» What is needed:
Show the lines below that contain the string "computer".

(Stored items from a collection)
┌──

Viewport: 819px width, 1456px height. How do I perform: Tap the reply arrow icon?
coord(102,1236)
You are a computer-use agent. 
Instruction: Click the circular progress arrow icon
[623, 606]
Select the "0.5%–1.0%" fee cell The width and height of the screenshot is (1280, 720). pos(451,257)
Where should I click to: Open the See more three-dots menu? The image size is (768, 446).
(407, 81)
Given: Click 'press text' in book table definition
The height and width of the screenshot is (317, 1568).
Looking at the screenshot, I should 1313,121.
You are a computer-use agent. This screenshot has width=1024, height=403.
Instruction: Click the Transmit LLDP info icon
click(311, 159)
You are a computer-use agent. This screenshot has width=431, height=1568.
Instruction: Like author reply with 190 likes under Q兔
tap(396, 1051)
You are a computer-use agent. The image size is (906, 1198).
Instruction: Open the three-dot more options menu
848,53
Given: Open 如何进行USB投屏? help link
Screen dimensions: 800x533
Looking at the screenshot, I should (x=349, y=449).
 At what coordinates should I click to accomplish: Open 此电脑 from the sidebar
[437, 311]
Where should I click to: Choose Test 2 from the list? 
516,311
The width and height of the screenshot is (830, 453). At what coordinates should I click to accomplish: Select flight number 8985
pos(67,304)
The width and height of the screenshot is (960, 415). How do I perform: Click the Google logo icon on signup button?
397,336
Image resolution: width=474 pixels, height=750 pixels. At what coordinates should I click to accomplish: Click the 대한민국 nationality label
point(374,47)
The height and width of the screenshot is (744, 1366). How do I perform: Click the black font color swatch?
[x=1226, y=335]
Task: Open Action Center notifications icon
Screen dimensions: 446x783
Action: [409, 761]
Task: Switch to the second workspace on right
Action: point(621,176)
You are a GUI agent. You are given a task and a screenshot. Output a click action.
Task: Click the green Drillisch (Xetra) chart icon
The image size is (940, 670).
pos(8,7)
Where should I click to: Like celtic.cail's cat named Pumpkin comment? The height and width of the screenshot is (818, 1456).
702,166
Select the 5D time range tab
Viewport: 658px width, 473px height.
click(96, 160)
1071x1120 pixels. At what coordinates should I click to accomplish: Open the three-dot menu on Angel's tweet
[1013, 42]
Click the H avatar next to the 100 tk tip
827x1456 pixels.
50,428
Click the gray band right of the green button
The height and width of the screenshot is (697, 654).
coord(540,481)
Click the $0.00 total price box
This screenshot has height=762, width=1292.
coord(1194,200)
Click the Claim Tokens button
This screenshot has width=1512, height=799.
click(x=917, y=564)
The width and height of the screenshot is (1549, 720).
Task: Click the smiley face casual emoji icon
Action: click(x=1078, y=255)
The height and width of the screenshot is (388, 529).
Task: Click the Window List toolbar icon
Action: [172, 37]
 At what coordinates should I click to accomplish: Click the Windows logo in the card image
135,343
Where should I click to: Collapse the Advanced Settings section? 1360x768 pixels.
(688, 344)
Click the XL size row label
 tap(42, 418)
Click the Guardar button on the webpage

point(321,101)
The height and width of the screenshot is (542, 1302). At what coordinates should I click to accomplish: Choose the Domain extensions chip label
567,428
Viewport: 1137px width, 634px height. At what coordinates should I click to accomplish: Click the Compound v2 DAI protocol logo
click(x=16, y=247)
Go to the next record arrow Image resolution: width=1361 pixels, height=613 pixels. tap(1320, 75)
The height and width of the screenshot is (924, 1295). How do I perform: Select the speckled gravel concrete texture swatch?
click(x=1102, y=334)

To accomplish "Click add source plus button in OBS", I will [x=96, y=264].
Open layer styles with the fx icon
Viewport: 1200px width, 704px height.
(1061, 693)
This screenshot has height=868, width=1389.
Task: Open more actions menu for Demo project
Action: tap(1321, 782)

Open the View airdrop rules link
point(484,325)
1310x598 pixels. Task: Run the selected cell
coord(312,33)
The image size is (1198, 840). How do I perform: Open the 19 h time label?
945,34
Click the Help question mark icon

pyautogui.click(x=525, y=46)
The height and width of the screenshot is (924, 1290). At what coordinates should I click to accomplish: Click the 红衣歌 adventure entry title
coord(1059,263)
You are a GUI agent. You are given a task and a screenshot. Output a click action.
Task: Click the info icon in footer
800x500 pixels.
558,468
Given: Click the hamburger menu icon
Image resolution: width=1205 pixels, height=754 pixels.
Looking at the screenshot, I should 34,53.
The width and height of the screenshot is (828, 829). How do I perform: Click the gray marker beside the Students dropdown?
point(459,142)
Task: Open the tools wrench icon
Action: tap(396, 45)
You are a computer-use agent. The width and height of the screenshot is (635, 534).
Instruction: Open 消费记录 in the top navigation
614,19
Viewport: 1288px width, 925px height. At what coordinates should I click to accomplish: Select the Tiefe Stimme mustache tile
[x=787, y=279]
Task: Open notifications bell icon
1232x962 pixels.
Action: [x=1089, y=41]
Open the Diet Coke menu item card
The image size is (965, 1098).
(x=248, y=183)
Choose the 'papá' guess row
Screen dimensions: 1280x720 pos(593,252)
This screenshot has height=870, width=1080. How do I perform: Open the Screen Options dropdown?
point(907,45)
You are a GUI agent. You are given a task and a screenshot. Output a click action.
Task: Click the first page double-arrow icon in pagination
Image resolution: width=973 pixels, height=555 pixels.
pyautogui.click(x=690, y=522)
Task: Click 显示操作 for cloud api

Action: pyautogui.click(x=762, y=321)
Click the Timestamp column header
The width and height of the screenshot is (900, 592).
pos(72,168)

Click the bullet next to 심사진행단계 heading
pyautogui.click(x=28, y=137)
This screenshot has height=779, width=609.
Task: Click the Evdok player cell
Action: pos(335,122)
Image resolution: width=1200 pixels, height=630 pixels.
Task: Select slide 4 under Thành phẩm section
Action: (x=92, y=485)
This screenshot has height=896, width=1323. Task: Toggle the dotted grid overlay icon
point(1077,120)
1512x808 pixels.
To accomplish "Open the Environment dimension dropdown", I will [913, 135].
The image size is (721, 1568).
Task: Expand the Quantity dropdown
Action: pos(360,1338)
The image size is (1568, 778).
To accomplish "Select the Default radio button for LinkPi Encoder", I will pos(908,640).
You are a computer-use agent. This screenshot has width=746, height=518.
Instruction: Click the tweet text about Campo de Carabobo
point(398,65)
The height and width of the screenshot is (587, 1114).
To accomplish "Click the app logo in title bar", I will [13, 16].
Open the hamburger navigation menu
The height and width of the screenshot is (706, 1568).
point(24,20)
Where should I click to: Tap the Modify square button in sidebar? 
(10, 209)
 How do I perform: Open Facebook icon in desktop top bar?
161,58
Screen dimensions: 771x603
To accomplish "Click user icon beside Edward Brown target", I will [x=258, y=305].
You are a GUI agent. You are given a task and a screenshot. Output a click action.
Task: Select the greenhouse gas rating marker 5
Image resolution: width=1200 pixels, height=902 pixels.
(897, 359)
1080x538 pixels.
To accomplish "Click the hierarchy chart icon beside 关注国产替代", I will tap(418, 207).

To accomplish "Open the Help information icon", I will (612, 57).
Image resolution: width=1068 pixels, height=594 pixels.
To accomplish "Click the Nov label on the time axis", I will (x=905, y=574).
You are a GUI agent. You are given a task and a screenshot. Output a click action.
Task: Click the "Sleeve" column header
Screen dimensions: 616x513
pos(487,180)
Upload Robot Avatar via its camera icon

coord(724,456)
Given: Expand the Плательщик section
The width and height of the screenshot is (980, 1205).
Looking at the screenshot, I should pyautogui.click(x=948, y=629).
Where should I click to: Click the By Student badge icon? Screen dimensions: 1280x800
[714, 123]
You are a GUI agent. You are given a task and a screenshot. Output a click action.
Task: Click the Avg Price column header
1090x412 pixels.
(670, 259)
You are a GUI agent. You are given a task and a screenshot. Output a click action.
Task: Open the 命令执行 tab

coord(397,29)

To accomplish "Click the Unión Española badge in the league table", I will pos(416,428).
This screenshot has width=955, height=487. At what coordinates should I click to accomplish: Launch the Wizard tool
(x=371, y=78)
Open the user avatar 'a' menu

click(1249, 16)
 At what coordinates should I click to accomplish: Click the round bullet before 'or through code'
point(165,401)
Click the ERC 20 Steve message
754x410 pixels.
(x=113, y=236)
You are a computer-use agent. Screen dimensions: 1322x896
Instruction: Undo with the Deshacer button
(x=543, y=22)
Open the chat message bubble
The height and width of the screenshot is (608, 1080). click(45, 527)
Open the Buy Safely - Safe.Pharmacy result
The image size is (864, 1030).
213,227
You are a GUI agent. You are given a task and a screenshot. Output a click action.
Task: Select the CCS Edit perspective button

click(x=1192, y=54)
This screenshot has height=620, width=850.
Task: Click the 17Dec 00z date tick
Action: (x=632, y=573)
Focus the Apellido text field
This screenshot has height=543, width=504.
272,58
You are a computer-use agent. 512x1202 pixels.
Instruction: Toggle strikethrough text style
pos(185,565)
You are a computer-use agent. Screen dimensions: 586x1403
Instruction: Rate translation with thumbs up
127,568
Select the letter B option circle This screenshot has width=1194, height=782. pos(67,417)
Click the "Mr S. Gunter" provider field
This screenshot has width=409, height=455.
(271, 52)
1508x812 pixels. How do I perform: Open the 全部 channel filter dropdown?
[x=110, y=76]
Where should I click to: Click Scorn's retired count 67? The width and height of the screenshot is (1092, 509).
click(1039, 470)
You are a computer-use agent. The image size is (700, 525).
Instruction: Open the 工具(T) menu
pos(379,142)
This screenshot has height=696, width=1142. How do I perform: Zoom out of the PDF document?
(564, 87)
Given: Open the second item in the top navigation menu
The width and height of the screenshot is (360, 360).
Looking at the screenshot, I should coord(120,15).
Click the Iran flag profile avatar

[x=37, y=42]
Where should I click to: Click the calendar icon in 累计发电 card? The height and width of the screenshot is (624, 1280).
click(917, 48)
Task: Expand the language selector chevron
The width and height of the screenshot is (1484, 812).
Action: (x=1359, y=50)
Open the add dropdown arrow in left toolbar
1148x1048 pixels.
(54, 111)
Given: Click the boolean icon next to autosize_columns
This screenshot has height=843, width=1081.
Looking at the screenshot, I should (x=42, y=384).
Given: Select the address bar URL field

└──

» Answer space:
You are a computer-use agent. 
You are a computer-use agent. This screenshot has width=1024, height=403.
You are a computer-use agent. This screenshot has width=431, height=1568.
You are a computer-use agent. The image size is (906, 1198).
You are a computer-use agent. The width and height of the screenshot is (635, 534).
You are a computer-use agent. This screenshot has width=746, height=518.
You are a computer-use agent. Screen dimensions: 1322x896
You are a computer-use agent. 512x1202 pixels.
You are a computer-use agent. Screen dimensions: 586x1403
You are a computer-use agent. The image size is (700, 525).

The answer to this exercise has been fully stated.